En el contexto de los recientes foros organizados por las distintas fuerzas políticas en torno a la eventual reforma electoral, no sólo se perfilan propuestas, iniciativas o proposiciones relacionadas con la necesidad de fortalecer las instituciones de representación política; sanear los vicios partidistas; garantizar la objetividad e imparcialidad de los árbitros del sistema electoral o reducir considerablemente los costos asociados a los comicios.
Existe también una gran preocupación por elevar la calidad de los índices democráticos; transitar a un esquema de participación ciudadana expedita y abonar al régimen de libertades, mediante la procuración de una mayor autonomía de las y los gobernados. Situaciones complejas, pero realmente indispensables para evitar retrocesos del Estado mexicano.
Hasta ahora no se han institucionalizado suficientemente los mecanismos de accountability horizontal, en términos de Guillermo O´Donnell, relacionados con las diferentes facultades de fiscalización, control o supervisión de los organismos o aparatos gubernamentales que, en un sistema de pesos y contrapesos, pueden procurar el necesario equilibrio entre los poderes constituidos del Estado, evitando así el abuso de poder o su excesiva concentración en figuras específicas.
Así pues, el accountability vertical al que hace referencia ese mismo autor, cobra aún mayor relevancia, puesto que se trata de los ejercicios democráticos en que interviene directamente la ciudadanía, principalmente a través de los comicios, y en los cuales no sólo se pone en juego la posibilidad de elegir a las y los distintos representantes políticos que ocuparán los órganos de toma de decisiones, sino que, aun de manera indirecta, se lleva a cabo una especie de escrutinio público para juzgar a representantes del Gobierno saliente o a aspirantes que pretendan la reelección.
Para transitar en esa vía existe una coincidencia importante entre los diferentes proyectos de reforma electoral respecto a la utilidad del voto electrónico.

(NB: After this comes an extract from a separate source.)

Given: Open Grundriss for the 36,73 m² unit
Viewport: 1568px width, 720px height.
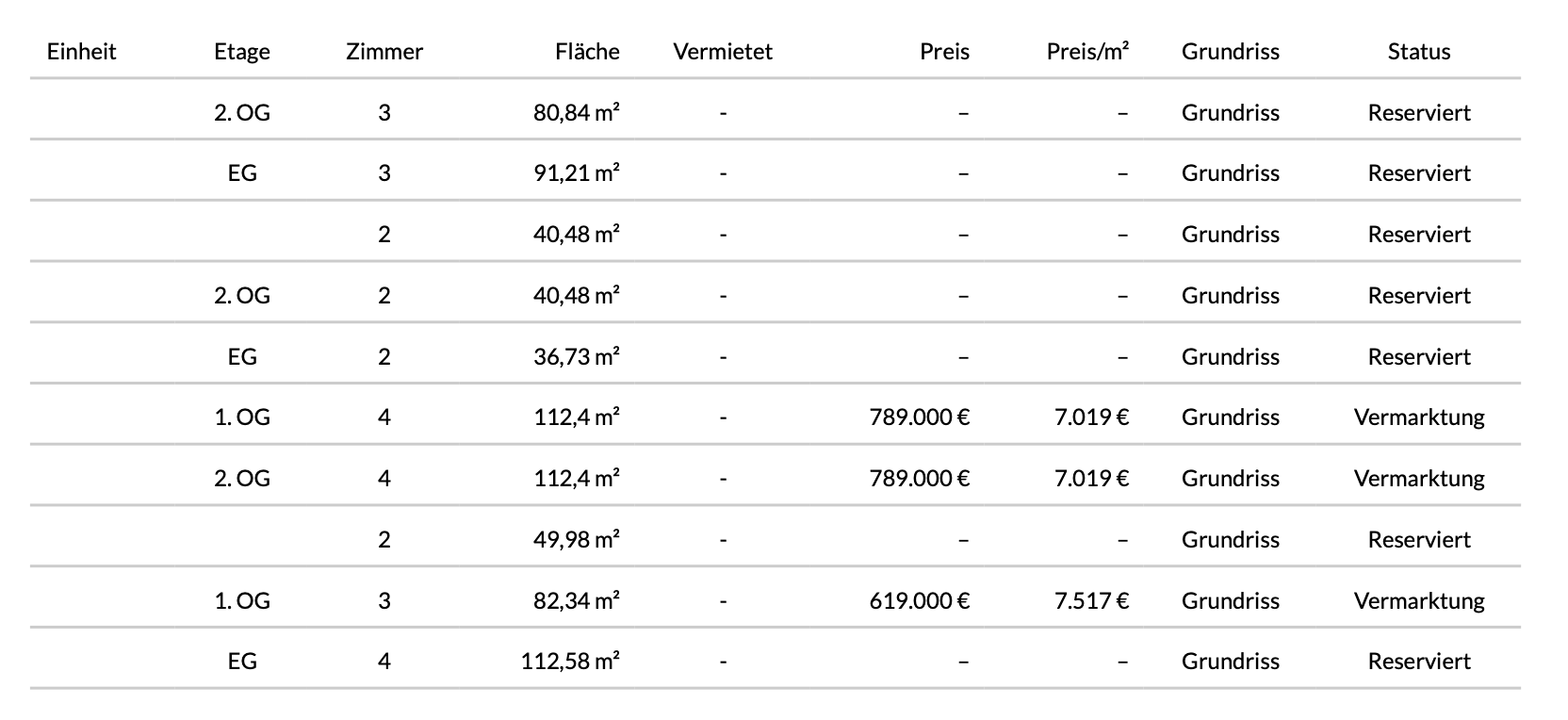Looking at the screenshot, I should (x=1230, y=357).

Es decir, la posibilidad de sufragar de manera virtual, a la distancia, desde un dispositivo electrónico (computadora personal, tableta, celular, etc.), con las medidas de seguridad, certeza y confiabilidad adecuadas.
La institucionalización de esta figura reduciría de manera sensible el costo de las elecciones territoriales y presenciales (hasta en un 80%), se ampliaría el espectro de lo que la ciudadanía puede elegir y se facilitaría el uso de instrumentos de la democracia participativa directa que hoy parecen letra muerta, como la iniciativa popular, el referéndum, el plebiscito, la consulta ciudadana y la revocación de mandato.

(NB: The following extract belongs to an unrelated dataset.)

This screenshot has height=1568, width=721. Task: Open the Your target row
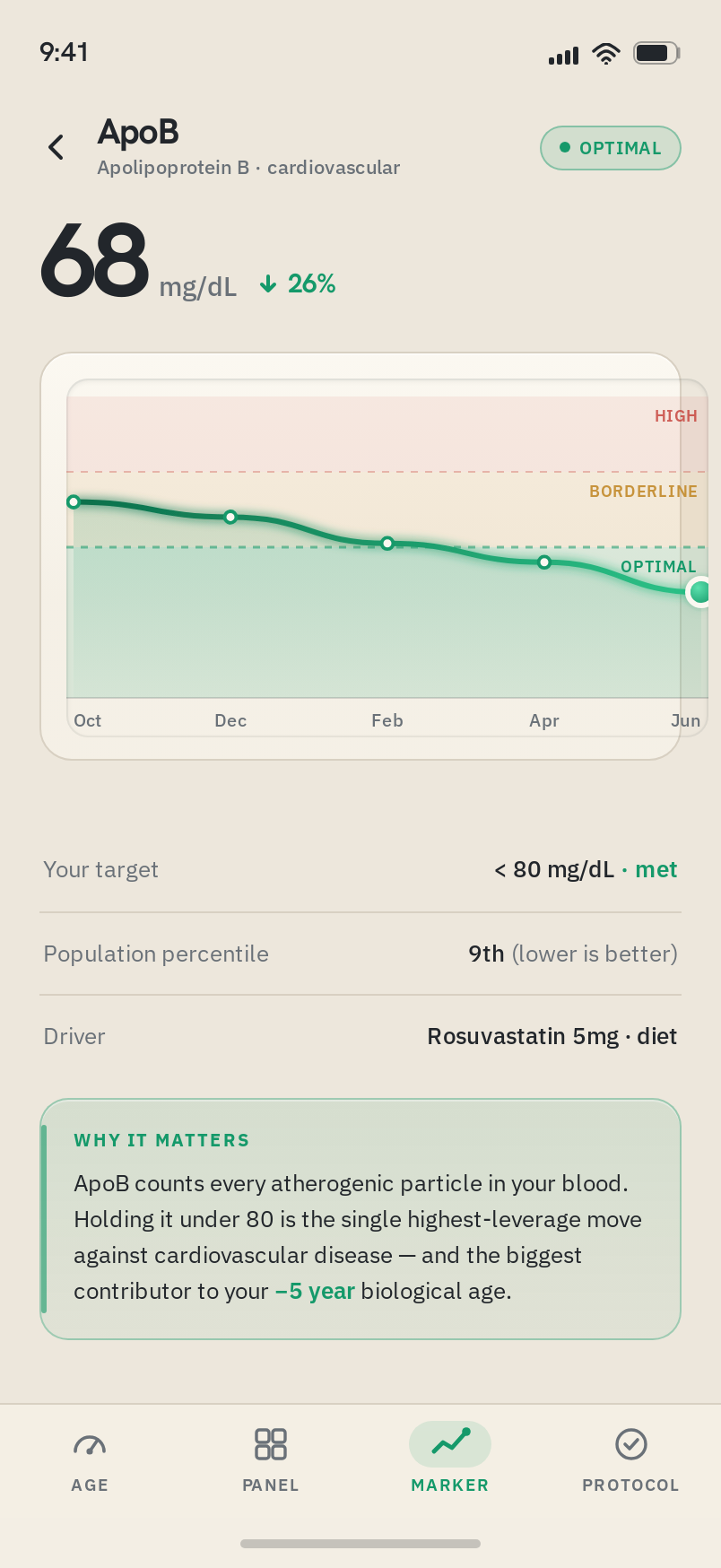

Incluso permitiría expandir las posibilidades de garantizar los derechos político-electorales de grupos poblacionales históricamente excluidos, ya sea por barreras físicas, sociales, económicas o legales, como las y los connacionales en el extranjero, las personas con discapacidad, las comunidades indígenas o jóvenes de 16 y 17 años de edad que ya demandan participar.
Sin embargo, antes resulta indispensable cerrar la brecha digital en nuestro país, universalizar el acceso a internet, garantizar la asequibilidad de los dispositivos electrónicos para toda la población y procurar el desarrollo de las tecnologías de la información y de la comunicación (TIC).
Por otro lado, no se puede soslayar la necesidad de disponer de los estándares de seguridad cibernética más desarrollados en este momento, aunque ello debe ir acompañado de una serie de esfuerzos técnicos, jurídicos, políticos e institucionales que procuren una adecuada reconfiguración de los árbitros electorales.
Sin la suficiente transparencia, certeza o confiabilidad en el escrutinio, el cómputo o la validación de los distintos procesos comiciales, las potenciales ventajas del voto electrónico se perderían. Además, en los ejercicios de participación, el uso de plataformas digitales y de las TIC debe ser mediado indefectiblemente por censores caracterizados por su total probidad.
Asimismo, para potenciar los efectos positivos del voto electrónico, se debe considerar su implementación en los procesos internos de los partidos políticos, que han devenido en un abanico de prácticas de desaseo, dejando de lado su papel como instituciones de interés público y pilares de los derechos políticos.
Cabe recordar que autores como Robert Dahl ya han hecho hincapié en que donde se presenta un sistema capitalista de libre mercado las personas que componen o integran la base social pueden gozar de diversas motivaciones, inquietudes, necesidades, o aptitudes que las diferencian y que pueden resultar determinantes para configurar los campos organizacionales o el tejido social. Así, los roles, los cargos o la influencia de los agentes varían en función del capital político, social, económico, simbólico o cultural de cada uno de éstos.
Sin embargo, iniciativas así no se pueden plantear de manera descontextualizada; resulta relevante el saneamiento de la vida interna de los partidos, la infalibilidad de los árbitros electorales, el cierre de la brecha digital en el país y, sobre todo, el acceso equitativo a las oportunidades de desarrollo.